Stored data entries
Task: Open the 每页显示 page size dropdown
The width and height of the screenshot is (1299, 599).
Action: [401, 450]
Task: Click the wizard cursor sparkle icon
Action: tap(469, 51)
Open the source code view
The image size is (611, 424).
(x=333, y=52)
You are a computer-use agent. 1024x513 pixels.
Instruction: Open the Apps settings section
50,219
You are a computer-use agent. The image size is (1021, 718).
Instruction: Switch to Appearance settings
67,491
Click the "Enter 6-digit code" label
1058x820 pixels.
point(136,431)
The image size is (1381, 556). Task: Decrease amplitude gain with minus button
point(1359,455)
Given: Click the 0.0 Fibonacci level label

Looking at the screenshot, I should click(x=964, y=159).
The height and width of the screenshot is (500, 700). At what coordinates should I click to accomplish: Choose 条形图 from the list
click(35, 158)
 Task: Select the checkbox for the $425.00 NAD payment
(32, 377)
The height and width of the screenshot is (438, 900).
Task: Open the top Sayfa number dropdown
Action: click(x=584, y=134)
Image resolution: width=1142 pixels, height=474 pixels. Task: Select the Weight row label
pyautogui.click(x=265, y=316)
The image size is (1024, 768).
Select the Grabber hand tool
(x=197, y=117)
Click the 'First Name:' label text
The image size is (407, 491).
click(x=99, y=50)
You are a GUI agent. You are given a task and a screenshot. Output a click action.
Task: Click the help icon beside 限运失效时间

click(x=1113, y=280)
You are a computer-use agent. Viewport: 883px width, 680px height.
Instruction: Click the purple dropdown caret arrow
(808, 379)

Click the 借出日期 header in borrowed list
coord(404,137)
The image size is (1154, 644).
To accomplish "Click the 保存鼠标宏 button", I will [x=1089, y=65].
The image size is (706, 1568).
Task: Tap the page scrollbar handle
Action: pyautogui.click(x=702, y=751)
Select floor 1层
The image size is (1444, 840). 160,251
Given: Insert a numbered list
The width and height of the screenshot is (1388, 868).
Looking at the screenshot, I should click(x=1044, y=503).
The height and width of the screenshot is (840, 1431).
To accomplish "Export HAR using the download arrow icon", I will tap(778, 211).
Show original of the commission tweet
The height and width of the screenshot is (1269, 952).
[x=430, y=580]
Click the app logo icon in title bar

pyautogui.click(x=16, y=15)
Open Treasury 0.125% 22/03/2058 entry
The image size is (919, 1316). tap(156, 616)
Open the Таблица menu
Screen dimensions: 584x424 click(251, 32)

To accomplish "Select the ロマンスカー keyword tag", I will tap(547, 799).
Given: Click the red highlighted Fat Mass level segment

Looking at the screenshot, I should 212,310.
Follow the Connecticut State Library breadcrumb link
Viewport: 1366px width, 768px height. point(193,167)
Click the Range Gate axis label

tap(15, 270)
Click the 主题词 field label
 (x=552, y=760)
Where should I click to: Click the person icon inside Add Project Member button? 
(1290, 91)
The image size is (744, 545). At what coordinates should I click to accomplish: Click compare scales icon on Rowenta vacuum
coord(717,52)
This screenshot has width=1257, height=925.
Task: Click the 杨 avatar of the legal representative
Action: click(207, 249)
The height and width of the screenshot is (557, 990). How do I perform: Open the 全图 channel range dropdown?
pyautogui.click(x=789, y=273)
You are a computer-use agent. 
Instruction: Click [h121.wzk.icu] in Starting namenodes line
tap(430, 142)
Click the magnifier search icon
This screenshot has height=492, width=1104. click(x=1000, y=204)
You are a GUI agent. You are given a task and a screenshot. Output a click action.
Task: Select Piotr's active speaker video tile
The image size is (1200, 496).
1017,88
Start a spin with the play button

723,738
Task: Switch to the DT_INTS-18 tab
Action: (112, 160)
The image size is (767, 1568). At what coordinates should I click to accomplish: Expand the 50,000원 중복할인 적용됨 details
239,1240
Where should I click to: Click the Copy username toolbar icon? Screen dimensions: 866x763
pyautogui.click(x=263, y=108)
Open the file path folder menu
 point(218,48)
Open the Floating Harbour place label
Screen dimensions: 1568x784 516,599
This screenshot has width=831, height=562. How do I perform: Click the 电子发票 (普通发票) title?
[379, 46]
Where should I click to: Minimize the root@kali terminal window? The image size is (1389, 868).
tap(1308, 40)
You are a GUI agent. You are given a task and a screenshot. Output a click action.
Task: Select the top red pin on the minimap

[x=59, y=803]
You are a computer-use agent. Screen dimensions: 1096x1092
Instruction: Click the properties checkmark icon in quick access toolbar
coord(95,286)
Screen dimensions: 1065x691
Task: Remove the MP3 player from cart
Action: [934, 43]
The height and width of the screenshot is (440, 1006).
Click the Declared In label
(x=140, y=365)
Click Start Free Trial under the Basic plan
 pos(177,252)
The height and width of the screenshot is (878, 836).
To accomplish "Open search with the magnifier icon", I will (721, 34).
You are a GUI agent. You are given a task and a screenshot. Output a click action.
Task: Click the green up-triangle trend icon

__About this exercise__. Each line above with the string "computer" in it should be located and copied.

__Exercise answer__.
You are a computer-use agent. 1024x513 pixels.
You are a computer-use agent. The image size is (1021, 718).
You are a computer-use agent. Viewport: 883px width, 680px height.
You are a computer-use agent. 
You are a computer-use agent. Screen dimensions: 1096x1092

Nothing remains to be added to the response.